* Required action *
Find and copy the lines in the records beneath this task that contain the word "column".

Saved data entries

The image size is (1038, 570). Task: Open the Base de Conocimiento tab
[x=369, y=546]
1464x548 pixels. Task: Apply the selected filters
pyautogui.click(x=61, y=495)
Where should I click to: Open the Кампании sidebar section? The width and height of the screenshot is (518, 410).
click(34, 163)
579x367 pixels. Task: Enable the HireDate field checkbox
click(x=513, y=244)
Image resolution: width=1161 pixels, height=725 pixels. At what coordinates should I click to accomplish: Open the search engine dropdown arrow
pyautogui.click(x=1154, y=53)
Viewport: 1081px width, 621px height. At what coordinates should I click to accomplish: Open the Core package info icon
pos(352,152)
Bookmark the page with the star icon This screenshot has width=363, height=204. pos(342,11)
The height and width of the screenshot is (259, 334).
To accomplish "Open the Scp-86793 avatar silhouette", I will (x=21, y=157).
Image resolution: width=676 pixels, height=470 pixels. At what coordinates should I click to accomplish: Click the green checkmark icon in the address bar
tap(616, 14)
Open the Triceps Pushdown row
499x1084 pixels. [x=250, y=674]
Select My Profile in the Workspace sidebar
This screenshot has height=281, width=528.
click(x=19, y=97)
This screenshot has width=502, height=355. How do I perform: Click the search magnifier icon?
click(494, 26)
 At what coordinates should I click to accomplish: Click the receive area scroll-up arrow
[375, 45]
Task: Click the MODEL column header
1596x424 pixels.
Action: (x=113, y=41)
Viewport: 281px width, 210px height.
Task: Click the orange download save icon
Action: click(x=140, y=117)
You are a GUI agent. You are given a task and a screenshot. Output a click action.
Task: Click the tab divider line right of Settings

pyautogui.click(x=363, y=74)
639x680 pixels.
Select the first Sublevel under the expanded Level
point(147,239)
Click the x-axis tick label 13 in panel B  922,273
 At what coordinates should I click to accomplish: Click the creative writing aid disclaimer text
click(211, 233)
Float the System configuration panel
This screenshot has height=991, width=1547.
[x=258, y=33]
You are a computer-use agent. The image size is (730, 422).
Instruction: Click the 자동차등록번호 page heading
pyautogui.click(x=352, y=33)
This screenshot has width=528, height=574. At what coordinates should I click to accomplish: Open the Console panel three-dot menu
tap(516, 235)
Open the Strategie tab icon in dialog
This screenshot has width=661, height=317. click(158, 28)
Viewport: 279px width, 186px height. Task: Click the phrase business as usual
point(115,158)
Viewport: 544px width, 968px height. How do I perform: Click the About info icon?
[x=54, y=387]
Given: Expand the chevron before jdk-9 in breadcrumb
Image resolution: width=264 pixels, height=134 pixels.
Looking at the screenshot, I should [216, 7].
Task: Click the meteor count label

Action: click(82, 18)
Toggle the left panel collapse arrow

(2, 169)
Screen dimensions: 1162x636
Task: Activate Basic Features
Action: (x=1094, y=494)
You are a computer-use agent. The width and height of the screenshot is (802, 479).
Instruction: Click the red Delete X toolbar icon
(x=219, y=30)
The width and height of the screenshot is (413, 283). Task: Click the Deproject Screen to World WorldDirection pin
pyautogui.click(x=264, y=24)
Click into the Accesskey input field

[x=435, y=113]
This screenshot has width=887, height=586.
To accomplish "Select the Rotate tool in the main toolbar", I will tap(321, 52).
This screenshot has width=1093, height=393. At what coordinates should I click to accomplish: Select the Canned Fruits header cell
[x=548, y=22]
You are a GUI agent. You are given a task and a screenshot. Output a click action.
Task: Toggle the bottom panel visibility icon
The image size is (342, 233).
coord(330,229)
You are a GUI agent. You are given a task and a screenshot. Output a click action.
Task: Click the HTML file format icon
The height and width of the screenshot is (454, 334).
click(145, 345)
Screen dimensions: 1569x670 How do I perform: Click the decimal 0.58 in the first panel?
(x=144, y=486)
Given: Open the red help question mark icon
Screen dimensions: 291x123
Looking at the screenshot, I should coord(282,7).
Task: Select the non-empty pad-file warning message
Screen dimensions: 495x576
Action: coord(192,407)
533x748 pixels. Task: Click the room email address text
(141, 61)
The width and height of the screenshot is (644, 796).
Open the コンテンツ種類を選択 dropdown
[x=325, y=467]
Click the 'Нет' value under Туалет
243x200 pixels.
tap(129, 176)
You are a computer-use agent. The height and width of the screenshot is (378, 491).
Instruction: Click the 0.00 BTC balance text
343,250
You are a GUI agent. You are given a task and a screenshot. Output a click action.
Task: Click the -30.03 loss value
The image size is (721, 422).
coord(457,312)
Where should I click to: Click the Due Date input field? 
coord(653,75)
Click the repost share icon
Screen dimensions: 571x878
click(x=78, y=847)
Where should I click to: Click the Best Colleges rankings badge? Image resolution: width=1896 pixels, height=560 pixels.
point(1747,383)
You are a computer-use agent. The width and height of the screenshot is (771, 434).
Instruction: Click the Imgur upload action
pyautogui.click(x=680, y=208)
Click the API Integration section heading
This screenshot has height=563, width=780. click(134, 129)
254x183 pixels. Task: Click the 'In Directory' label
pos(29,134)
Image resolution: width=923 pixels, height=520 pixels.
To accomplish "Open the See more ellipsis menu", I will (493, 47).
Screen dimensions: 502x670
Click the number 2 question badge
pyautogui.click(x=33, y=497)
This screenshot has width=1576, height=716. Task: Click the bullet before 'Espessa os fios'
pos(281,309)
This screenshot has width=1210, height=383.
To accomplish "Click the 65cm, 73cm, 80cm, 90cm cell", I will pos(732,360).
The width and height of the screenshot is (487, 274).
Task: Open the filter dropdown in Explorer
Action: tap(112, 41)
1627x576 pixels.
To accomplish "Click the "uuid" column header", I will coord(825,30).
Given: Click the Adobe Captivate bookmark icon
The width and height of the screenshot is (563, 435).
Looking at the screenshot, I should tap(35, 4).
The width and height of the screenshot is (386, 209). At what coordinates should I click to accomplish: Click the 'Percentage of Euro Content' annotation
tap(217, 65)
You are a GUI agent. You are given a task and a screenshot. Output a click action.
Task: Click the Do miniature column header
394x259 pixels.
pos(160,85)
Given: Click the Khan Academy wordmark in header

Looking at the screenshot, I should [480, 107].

* Problem solution *
Task: Click the MODEL column header
To accomplish "Click the "uuid" column header", I will coord(825,30).
Task: Click the Do miniature column header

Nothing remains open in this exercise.